Internals of the PubGrub algorithm

For an alternative / complementary explanation of the PubGrub algorithm, you can read the detailed description of the solver provided by the original PubGrub author in the GitHub repository of the dart package manager pub.

PubGrub is an algorithm inspired by conflict-driven nogood learning (CDNL-ASP), an approach presented by Gabser, Kaufmann and Schaub in 2012. The approach consists in iteratively taking decisions (here picking a package and version) until reaching a conflict. At that point it records a nogood (an "incompatibility" in PubGrub terminology) describing the root cause of the conflict and backtracks to a state previous to the decision leading to that conflict. CDNL has many similarities with CDCL (conflict-driven clause learning) with the difference that nogoods are conjunctions while clauses are disjunctions of literals. More documentation of their approach is available on their website.

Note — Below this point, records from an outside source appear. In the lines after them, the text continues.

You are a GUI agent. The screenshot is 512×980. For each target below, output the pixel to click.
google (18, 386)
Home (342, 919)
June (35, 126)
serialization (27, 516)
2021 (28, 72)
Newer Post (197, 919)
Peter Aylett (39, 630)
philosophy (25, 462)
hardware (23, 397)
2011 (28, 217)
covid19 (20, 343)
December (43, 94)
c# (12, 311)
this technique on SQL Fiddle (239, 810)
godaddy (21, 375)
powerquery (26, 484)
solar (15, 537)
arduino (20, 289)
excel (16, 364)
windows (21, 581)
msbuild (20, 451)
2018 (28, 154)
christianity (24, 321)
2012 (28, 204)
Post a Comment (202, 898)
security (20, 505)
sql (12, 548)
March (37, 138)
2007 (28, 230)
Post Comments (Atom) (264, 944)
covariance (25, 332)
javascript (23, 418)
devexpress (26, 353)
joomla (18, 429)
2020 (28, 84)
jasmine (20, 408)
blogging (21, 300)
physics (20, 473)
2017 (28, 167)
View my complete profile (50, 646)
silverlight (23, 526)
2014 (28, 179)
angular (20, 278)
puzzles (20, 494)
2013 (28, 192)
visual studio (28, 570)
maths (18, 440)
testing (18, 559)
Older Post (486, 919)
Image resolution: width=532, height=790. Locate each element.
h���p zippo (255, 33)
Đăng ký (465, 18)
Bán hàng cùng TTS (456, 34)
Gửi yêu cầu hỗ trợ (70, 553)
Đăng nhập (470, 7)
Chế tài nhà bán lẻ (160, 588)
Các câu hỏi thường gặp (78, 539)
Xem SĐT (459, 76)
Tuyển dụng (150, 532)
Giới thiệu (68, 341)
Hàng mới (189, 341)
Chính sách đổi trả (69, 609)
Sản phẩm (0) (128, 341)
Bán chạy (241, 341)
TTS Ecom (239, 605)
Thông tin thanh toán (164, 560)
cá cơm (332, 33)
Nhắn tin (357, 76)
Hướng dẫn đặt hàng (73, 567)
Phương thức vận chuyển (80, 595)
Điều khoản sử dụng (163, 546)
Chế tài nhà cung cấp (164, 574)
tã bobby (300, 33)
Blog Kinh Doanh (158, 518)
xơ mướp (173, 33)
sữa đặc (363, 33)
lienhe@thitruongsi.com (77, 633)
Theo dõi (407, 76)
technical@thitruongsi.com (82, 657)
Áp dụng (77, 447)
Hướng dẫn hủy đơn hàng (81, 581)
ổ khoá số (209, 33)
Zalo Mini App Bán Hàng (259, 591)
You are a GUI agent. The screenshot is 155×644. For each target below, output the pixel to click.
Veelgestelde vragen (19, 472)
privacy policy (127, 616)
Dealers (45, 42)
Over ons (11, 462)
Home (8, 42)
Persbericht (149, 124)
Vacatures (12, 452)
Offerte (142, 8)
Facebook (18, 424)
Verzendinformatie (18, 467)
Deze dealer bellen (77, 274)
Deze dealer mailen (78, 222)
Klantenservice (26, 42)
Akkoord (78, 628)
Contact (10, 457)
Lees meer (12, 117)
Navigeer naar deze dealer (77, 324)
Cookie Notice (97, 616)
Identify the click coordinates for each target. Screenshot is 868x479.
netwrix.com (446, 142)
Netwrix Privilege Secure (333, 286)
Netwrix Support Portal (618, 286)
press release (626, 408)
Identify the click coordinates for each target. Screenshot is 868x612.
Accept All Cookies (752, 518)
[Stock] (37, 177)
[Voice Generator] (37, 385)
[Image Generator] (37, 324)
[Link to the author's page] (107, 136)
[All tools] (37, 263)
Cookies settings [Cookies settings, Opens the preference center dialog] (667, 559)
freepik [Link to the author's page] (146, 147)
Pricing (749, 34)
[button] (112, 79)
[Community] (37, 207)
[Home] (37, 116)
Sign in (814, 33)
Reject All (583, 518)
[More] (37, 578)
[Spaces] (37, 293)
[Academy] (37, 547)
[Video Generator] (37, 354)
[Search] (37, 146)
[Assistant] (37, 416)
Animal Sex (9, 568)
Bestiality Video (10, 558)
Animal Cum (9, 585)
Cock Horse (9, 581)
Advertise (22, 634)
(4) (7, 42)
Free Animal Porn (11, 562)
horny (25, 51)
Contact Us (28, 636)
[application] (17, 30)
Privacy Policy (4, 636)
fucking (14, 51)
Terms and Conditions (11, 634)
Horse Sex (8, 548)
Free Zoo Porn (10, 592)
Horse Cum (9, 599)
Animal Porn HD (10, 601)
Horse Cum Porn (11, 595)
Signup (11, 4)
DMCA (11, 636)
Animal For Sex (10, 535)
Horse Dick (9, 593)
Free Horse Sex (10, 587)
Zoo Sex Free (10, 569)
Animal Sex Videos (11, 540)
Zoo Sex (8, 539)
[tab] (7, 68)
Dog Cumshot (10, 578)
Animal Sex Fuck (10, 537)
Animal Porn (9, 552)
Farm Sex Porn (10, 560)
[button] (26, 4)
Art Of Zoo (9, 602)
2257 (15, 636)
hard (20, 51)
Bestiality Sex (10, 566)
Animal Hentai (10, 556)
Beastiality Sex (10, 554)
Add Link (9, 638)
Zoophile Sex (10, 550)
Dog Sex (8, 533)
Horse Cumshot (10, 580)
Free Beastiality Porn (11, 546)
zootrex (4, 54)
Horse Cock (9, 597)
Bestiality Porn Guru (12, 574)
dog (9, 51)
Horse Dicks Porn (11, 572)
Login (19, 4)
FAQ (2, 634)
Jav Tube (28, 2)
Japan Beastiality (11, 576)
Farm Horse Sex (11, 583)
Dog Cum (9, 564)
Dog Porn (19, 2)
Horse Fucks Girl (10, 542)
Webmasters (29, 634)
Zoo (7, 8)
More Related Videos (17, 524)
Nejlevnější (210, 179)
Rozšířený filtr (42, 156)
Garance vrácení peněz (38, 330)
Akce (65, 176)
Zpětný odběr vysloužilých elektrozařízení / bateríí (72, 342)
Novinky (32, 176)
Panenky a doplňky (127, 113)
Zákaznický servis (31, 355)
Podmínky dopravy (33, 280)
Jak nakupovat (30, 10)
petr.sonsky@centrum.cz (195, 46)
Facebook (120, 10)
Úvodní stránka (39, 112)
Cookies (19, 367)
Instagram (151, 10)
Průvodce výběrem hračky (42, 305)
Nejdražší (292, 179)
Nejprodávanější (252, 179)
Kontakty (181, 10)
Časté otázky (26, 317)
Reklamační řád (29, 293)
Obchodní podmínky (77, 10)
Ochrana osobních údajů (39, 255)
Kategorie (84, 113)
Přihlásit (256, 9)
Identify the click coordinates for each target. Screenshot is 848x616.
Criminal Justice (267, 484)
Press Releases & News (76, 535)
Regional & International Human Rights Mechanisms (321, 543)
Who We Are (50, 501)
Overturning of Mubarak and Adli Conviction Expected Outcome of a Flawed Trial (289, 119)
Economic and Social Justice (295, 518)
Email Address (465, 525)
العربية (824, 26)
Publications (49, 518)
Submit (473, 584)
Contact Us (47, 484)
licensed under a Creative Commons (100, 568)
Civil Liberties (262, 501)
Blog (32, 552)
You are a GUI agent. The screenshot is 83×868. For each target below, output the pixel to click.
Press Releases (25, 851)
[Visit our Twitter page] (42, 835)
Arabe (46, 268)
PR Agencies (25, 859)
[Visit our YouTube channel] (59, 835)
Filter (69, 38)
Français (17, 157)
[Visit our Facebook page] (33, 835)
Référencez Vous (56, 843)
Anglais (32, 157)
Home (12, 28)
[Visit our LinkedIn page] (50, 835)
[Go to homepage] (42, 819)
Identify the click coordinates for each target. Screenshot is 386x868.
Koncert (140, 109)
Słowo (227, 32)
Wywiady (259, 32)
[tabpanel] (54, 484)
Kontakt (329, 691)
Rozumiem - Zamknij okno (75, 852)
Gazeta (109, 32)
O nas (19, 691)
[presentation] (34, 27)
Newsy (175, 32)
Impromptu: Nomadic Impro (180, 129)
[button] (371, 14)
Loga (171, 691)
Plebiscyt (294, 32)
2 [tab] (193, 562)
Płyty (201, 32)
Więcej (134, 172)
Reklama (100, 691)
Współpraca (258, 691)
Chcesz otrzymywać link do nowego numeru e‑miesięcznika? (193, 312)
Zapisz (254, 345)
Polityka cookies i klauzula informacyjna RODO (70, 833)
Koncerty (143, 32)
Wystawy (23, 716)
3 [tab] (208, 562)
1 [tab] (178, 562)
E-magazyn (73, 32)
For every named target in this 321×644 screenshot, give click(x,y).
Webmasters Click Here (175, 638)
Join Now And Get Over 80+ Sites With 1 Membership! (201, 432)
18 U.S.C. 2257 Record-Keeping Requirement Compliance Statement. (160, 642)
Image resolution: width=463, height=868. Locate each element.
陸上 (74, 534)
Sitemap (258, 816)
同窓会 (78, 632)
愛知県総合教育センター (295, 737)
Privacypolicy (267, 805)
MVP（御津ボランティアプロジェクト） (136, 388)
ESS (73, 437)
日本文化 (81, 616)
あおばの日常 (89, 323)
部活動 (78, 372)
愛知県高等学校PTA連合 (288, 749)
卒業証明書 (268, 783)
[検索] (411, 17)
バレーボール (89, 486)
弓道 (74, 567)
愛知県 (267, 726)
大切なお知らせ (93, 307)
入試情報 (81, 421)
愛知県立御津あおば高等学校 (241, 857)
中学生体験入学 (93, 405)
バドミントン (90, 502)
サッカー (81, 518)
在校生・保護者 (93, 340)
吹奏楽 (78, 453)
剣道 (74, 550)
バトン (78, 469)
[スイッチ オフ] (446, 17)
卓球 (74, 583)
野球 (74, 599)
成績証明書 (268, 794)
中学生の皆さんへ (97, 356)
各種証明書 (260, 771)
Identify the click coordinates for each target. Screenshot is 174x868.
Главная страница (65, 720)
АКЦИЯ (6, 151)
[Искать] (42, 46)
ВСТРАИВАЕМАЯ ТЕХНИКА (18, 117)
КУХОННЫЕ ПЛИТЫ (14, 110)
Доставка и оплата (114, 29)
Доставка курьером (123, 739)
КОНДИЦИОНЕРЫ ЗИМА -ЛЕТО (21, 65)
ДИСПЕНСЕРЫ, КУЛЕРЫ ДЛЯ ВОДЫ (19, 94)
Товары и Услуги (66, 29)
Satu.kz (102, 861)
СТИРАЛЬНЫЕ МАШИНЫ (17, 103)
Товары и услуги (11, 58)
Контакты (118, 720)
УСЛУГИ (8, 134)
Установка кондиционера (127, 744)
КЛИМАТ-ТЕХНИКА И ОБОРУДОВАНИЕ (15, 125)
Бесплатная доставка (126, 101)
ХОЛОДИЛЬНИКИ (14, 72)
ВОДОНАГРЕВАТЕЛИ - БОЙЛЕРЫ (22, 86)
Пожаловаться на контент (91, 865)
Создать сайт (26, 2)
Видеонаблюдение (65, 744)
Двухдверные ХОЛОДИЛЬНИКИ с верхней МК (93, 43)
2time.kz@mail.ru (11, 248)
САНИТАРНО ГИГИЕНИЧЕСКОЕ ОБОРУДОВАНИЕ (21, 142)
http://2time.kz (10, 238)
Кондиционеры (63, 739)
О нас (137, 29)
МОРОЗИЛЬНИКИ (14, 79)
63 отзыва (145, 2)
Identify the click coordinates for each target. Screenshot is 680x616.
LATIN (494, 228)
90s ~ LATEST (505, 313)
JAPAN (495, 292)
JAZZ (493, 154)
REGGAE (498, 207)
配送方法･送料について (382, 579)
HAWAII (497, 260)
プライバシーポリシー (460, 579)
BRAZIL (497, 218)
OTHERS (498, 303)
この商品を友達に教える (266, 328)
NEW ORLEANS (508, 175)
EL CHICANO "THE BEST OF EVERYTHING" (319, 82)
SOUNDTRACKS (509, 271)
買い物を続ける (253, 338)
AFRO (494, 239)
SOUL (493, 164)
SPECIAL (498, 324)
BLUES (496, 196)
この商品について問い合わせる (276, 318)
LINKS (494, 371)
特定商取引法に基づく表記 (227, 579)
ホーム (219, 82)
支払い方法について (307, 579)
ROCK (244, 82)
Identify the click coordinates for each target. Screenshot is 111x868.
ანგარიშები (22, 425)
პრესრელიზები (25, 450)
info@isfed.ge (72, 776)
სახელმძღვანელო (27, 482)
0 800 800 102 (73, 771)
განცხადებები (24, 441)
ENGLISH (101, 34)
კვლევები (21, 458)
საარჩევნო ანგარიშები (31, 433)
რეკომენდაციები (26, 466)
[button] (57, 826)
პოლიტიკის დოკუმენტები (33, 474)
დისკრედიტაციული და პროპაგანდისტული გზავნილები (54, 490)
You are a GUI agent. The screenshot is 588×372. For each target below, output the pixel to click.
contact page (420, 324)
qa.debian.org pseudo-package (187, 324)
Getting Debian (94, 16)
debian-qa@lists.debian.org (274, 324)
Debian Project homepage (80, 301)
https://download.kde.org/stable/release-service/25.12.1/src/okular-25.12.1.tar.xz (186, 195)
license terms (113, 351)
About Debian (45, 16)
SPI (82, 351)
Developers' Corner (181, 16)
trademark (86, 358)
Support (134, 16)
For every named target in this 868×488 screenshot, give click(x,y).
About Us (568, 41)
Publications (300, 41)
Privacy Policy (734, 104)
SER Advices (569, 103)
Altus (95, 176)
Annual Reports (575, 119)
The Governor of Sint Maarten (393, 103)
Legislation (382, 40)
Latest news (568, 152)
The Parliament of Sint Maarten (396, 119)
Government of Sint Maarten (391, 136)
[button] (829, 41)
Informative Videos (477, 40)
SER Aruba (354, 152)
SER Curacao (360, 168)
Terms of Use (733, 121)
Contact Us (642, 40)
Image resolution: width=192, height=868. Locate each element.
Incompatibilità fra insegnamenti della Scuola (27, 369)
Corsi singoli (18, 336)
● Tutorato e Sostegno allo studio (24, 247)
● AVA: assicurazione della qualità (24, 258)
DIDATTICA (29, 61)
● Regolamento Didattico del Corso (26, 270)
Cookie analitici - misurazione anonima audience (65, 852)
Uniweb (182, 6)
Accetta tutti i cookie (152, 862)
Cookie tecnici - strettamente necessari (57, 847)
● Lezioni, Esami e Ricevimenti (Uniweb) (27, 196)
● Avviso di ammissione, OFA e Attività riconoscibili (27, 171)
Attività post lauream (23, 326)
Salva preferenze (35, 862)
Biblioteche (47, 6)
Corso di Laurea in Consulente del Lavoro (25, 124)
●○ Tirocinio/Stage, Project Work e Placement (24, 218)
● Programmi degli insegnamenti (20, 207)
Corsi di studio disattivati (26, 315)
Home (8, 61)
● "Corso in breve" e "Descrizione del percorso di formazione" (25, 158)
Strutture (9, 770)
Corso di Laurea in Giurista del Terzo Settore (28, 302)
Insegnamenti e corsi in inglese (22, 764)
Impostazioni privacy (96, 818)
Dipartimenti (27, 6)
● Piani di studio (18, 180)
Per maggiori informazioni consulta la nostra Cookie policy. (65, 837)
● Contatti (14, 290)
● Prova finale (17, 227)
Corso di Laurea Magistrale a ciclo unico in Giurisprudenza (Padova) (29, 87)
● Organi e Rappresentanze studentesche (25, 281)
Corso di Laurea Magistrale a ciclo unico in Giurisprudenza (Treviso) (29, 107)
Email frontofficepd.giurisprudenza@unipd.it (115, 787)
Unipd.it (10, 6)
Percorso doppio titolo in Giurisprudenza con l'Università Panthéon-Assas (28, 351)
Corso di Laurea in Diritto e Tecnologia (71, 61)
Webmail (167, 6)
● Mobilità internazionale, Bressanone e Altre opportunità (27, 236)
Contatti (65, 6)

At any moment, the PubGrub algorithm holds a state composed of two things, (1) a partial solution and (2) a set of incompatibilities. The partial solution (1) is a chronological list of "assignments", which are either decisions taken or version constraints for packages where no decision was made yet. The set of incompatibilities (2) is an ever-growing collection of incompatibilities. We will describe them in more details later but simply put, an incompatibility describes packages that are dependent or incompatible, that is packages that must be present at the same time or that cannot be present at the same time in the solution.

Incompatibilities express facts, and as such are always valid. Therefore, the set of incompatibilities is never backtracked, only growing and recording new knowledge along the way. In contrast, the partial solution contains decisions and deductions (called "derivations" in PubGrub terminology), that are dependent on every decision made. Therefore, PubGrub needs to be able to backtrack the partial solution to an older state when there is a conflict.